Provided entries:
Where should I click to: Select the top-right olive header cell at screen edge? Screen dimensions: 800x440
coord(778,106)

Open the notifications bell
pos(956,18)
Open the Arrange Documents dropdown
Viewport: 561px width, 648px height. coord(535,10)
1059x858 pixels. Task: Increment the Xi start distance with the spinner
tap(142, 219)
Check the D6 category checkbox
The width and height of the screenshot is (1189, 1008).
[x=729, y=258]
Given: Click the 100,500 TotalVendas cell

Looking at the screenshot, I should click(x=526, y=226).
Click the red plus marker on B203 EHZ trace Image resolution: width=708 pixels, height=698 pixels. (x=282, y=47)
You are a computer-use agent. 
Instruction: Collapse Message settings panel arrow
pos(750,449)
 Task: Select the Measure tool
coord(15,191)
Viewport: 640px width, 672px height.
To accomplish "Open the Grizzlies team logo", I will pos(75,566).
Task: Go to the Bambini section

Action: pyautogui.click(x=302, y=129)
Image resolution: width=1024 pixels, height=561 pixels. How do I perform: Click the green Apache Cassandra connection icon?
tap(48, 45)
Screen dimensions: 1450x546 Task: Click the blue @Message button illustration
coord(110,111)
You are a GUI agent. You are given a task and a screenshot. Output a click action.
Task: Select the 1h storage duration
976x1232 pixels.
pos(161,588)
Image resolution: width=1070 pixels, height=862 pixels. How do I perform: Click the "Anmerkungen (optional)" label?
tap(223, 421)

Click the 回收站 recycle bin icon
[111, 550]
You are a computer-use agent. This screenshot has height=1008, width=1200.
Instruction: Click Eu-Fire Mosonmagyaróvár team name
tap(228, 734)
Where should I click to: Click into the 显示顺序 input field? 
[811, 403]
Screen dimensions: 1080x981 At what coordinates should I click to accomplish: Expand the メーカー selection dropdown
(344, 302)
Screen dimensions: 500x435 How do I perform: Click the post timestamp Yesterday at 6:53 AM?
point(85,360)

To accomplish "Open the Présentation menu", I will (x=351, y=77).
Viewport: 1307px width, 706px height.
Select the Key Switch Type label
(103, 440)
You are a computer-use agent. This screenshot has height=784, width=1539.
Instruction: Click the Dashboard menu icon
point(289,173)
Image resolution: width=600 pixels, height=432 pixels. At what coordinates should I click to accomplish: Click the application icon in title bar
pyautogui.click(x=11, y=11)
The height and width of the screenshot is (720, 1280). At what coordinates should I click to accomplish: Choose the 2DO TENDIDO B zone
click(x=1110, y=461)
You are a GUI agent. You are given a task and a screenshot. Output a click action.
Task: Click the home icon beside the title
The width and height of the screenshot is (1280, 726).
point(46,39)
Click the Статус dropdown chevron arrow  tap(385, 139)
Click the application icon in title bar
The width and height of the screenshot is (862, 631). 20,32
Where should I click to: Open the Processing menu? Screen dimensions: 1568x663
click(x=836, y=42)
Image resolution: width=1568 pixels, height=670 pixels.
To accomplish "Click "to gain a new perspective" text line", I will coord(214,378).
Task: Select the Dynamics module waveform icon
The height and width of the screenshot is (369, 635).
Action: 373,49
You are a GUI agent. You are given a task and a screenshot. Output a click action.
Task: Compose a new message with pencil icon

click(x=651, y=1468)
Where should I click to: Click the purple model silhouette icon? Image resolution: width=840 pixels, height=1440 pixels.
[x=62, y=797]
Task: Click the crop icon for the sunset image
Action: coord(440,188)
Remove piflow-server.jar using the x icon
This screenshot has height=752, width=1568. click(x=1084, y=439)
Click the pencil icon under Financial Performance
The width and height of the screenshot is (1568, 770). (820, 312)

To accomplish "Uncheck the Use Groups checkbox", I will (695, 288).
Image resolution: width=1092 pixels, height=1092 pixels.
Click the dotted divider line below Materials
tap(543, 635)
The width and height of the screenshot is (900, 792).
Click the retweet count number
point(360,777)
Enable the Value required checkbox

Exercise requirements: When the line with "Where should I click to: Click into" is reached in the data above, start copying there, and copy each line exactly until the line with "Viewport: 1307px width, 706px height." has been copied; copy nothing else.

Expected answer:
Where should I click to: Click into the 显示顺序 input field? 
[811, 403]
Screen dimensions: 1080x981 At what coordinates should I click to accomplish: Expand the メーカー selection dropdown
(344, 302)
Screen dimensions: 500x435 How do I perform: Click the post timestamp Yesterday at 6:53 AM?
point(85,360)

To accomplish "Open the Présentation menu", I will (x=351, y=77).
Viewport: 1307px width, 706px height.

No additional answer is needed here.